Ana Mendieta, Untitled (Self-Portrait with Blood) 1973. Photo courtesy of the American Patrons of Tate, courtesy of the Latin American Acquisitions Committee 2010. ©The estate of Ana Mendieta, courtesy Galerie Lelong, New York.
Ana Mendieta, Untitled (Self-Portrait with Blood) 1973. Photo courtesy of the American Patrons of Tate, courtesy of the Latin American Acquisitions Committee 2010. ©The estate of Ana Mendieta, courtesy Galerie Lelong, New York.

Protesters paid a visit to the Dia Art Foundation’s Chelsea offices to voice their opposition to the institution’s current retrospective of Minimalist sculptor Carl Andre on May 19, spilling a bucket of chicken blood and guts on the sidewalk outside the building, reports Hyperallergic.

The entrails were courtesy of artist Christen Clifford, a member of the feminist group No Wave Performance Task Force, who were calling attention to the suspicious death of Andre’s late wife, conceptual artist Ana Mendieta.

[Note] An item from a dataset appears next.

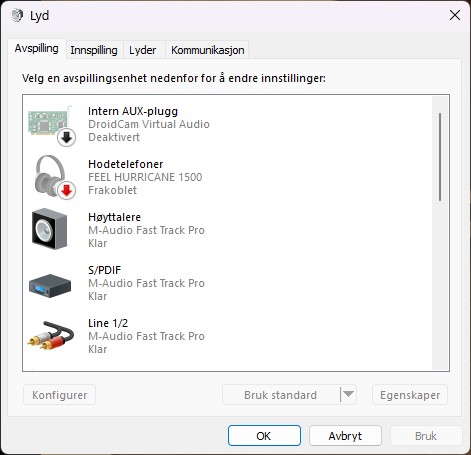Click the Konfigurer button

pyautogui.click(x=59, y=395)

The couple, who met in 1979, were both finding success as artists—Andre for his Minimalist work, and Mendieta for her performance art—when they married in 1985. Eight months later, Mendieta died after falling from the window of their 34th-floor apartment during an argument with her husband.

Was it an accident, suicide, or an act of defenestration? Andre was arrested for murder, but, after three years of legal proceedings, was acquitted. Many still feel convinced of his guilt.

The building where the Dia Art Foundation’s offices are in Chelsea.
Photo via Wikimedia Commons.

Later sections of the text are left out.